Supplied data:
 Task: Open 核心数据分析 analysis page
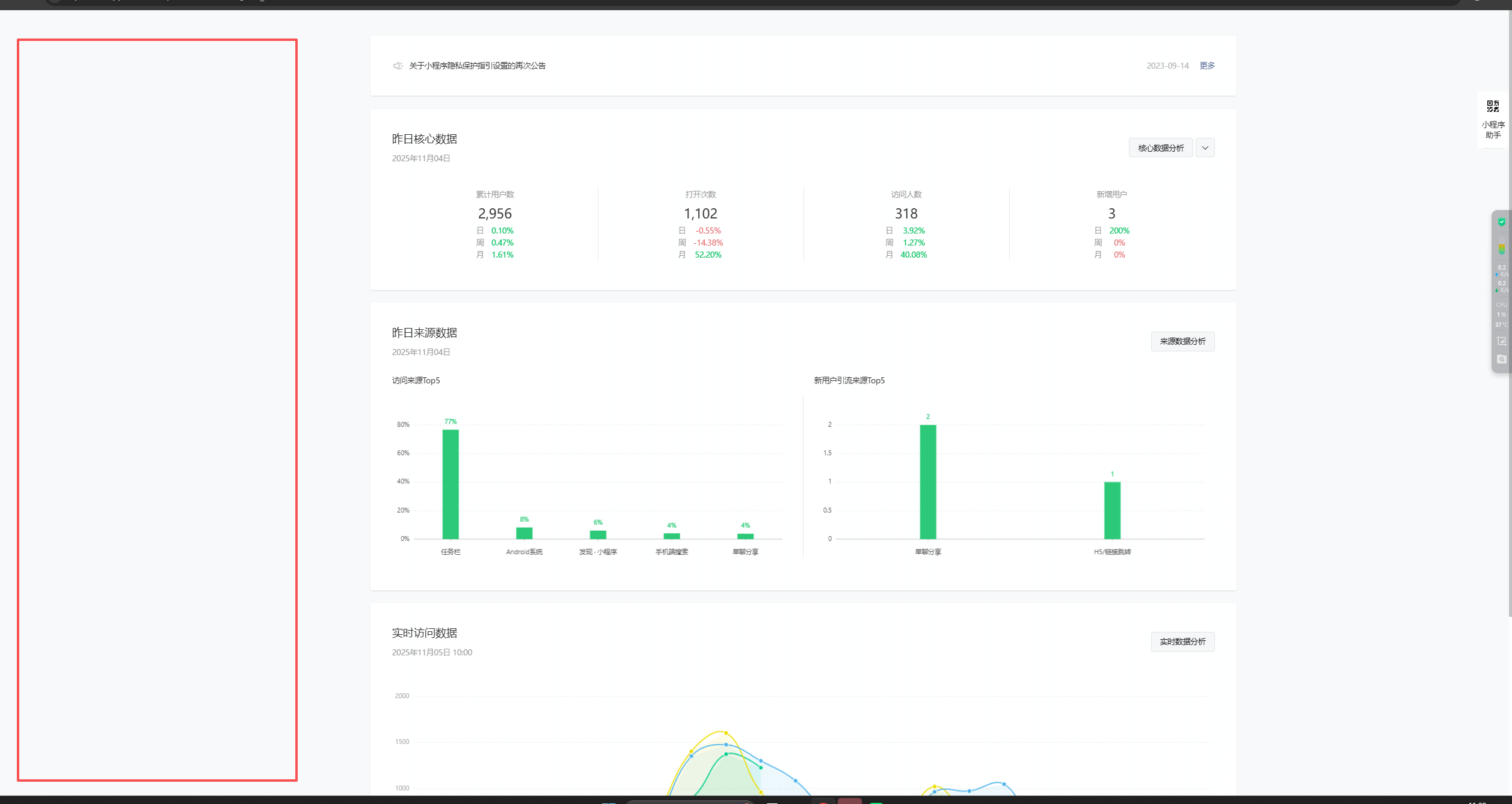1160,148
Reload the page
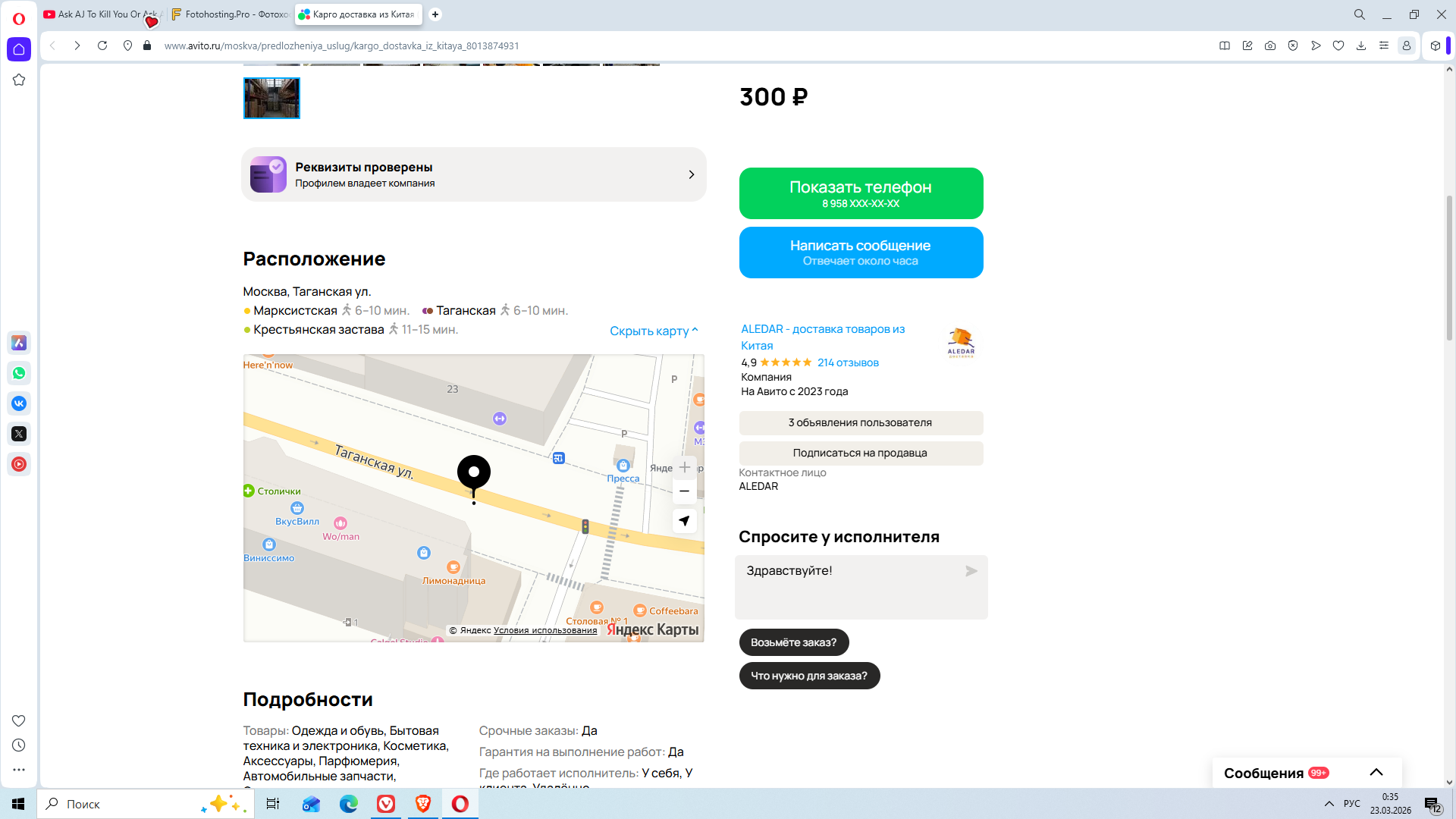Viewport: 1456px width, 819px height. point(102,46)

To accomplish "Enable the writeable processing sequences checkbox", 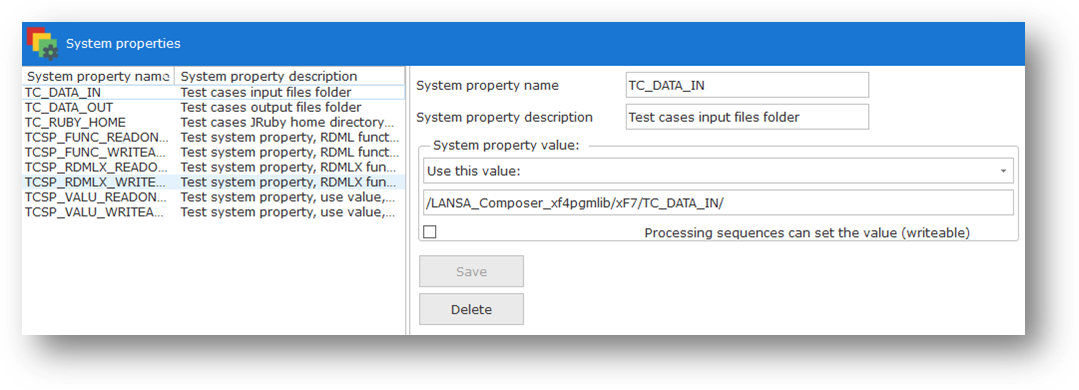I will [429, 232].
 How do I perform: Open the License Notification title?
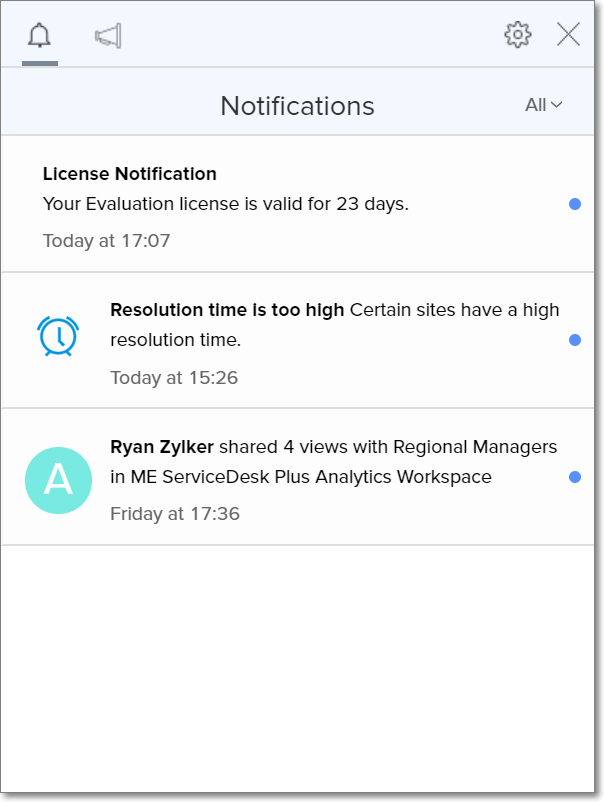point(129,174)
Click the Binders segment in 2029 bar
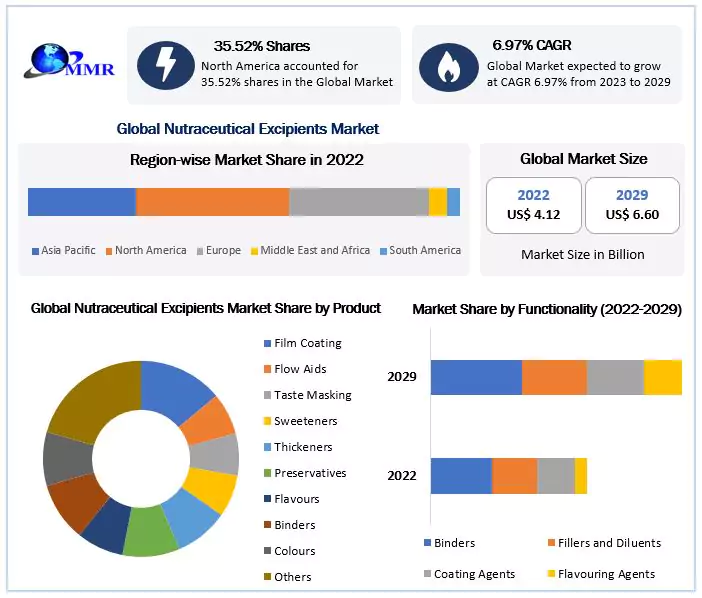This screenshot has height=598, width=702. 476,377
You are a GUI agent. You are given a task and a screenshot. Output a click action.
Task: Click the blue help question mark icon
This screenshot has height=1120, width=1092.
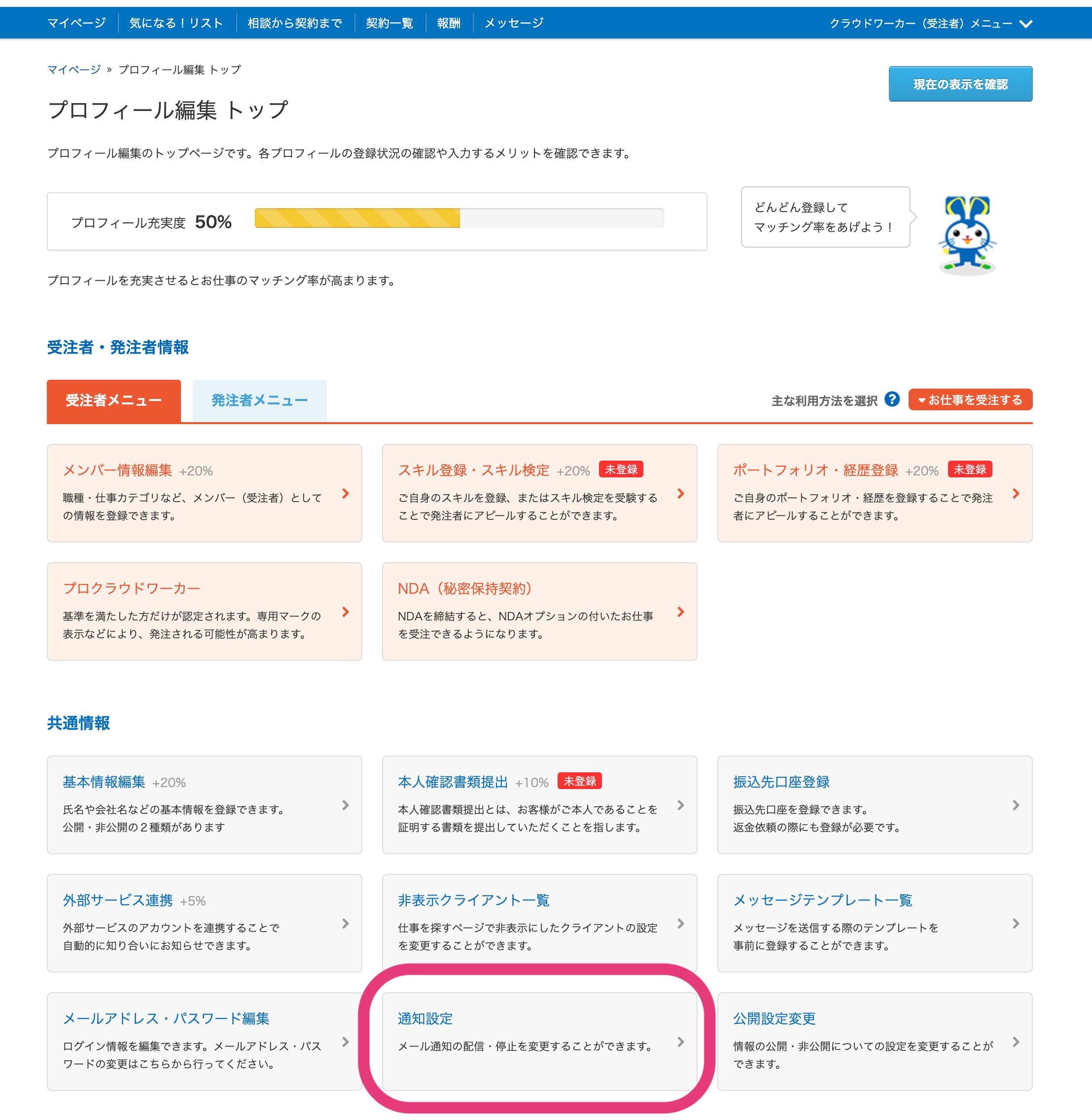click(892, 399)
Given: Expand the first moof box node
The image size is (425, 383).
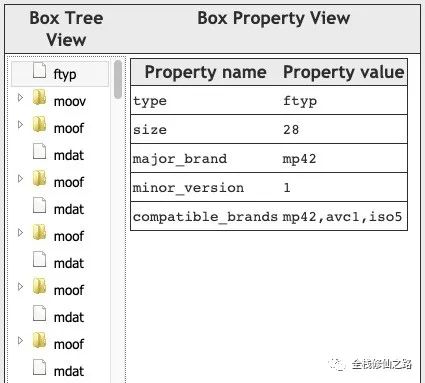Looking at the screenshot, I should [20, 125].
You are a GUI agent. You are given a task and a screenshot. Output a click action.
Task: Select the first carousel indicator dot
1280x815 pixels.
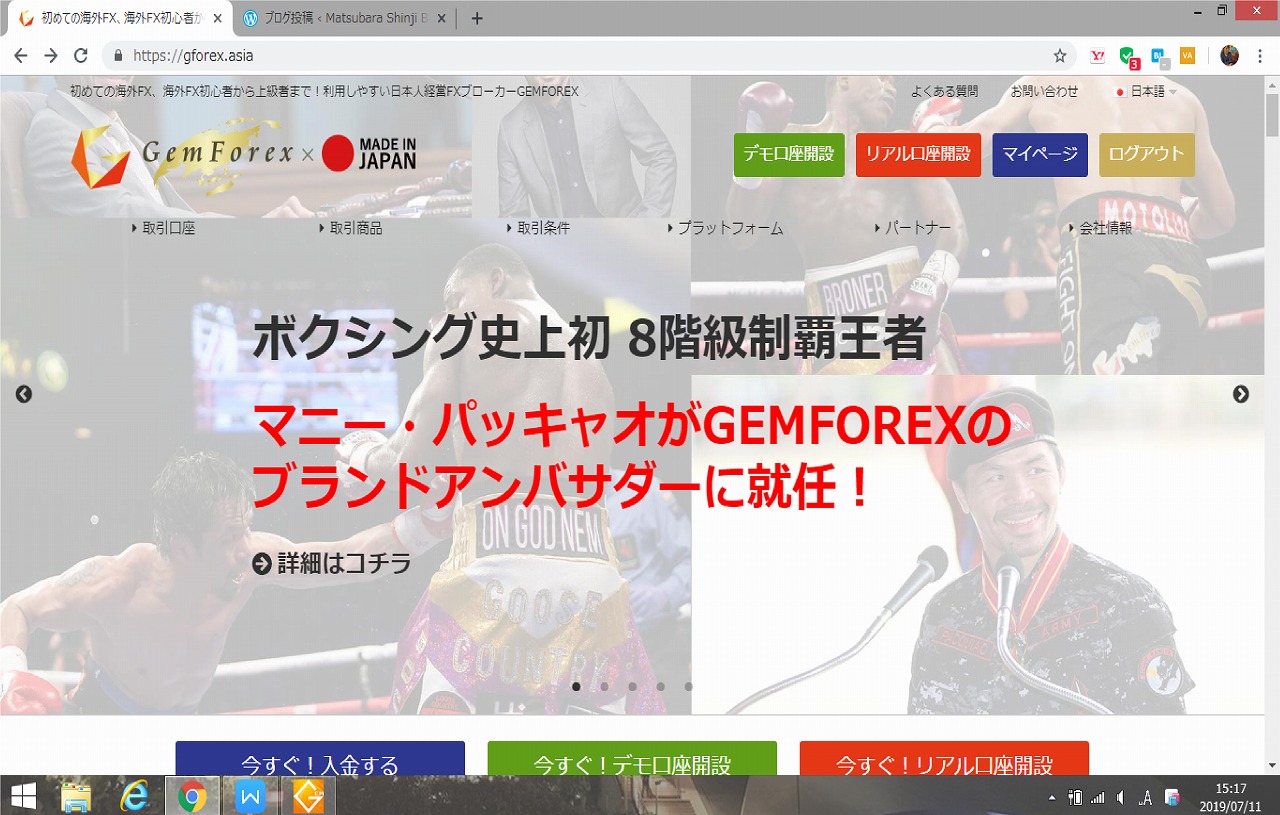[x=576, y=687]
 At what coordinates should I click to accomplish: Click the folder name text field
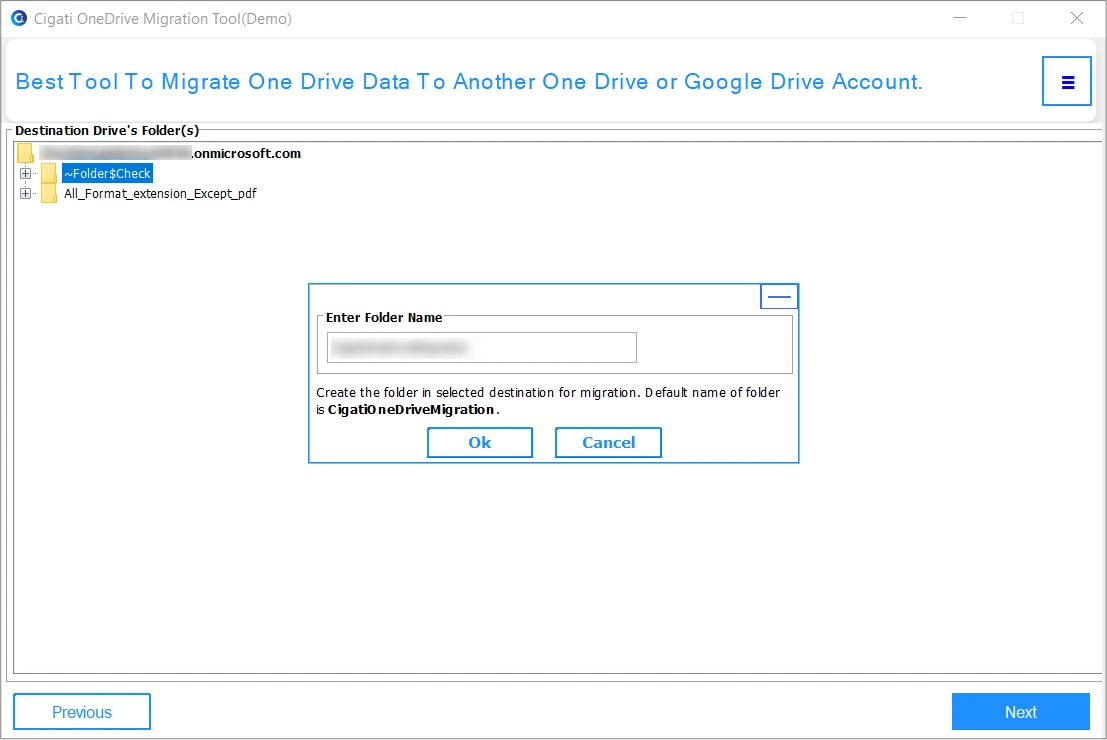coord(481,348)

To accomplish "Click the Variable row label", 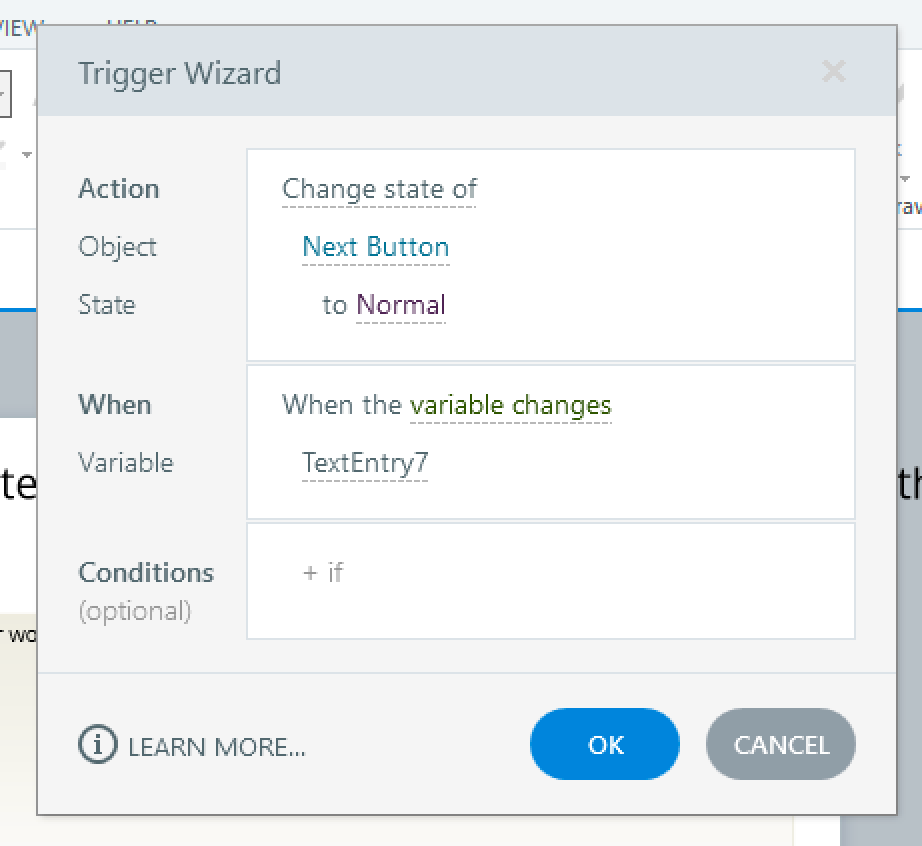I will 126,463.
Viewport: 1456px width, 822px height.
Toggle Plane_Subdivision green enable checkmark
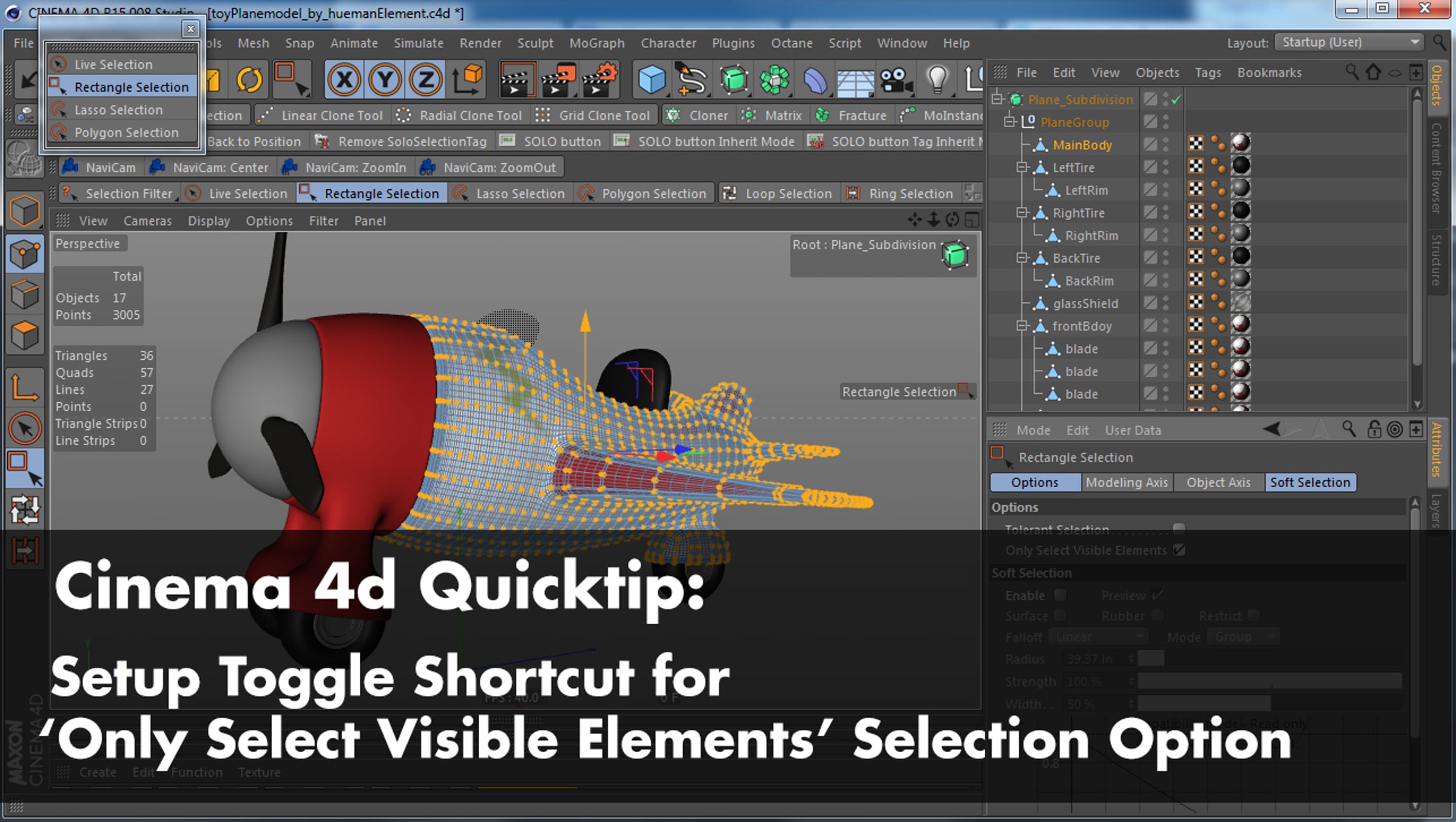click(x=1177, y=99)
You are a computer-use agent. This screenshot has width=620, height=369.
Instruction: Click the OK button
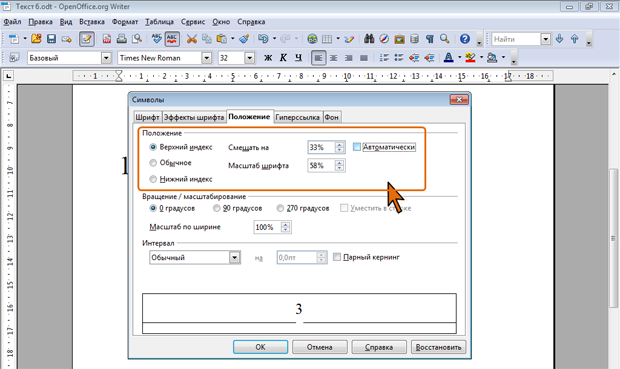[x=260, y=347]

Problem requirements: Copy each line of the records that contains the string "page". Case counts.

Answer for the task:
 Task: Open 核心数据分析 analysis page
Reload the page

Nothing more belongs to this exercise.